The scent would be strongest on the inside of the coat, at the neck and sleeves where sweat and skin had rubbed into the lining. Cloister bundled the coat up in his hands and crouched down so Bourneville could stick her nose into it. She huffed and snorted at it for a second and then sat down to look at him attentively. Her haunches were already bunched, the muscles tight under the thick coat as she waited.
Cloister kept his hand on her harness as he scrambled back to his feet. He tossed the coat to Tancredi.
“We’ll do our best,” he said. Then he let go of Bourneville’s harness and barked out the track command. “Such!”
Bourneville lurched to her feet and cast around in the mud and trodden-down mat of grass around Cloister’s feet. She circled him twice, wider each time, and whined in frustration when she didn’t find anything. Either Janet hadn’t tried to scale the muddy slope at all, or her scent had already washed away.

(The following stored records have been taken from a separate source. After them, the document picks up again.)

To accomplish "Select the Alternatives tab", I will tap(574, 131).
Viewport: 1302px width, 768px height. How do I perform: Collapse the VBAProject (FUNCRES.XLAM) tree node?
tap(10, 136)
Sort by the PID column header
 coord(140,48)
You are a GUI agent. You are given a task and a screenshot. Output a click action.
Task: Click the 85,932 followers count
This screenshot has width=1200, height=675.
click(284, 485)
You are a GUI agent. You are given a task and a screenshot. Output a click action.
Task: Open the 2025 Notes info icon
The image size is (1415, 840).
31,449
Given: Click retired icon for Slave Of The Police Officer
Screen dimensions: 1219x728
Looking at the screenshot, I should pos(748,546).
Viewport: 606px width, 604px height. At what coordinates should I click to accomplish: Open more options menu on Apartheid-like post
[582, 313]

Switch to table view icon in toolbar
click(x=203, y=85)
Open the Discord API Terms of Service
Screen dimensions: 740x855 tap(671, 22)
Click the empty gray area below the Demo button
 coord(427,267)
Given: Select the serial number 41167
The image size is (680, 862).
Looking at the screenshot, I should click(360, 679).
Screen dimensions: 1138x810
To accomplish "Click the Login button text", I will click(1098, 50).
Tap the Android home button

When she didn’t find anything after her final sweep, Bourneville stopped and looked expectantly at Cloister.
He snapped his fingers and gestured across the muddy pool that had half drowned the Prius.
“Voraus,” he ordered briskly. “Go round.”
Bourneville whuffed eagerly and lunged into the pool of water. It was almost to her stomach as she forged through it and splashed up the other side, her leash drenched as it dragged behind her. Cloister followed her with considerably less ease as he slogged through the mud at the bottom.
While he waded across, Bourneville gave Tancredi’s feet a quick sniff. She barked once as she caught the heavy whiff of the coat Tancredi held bundled up in her arms, her tail up in a tentative wag.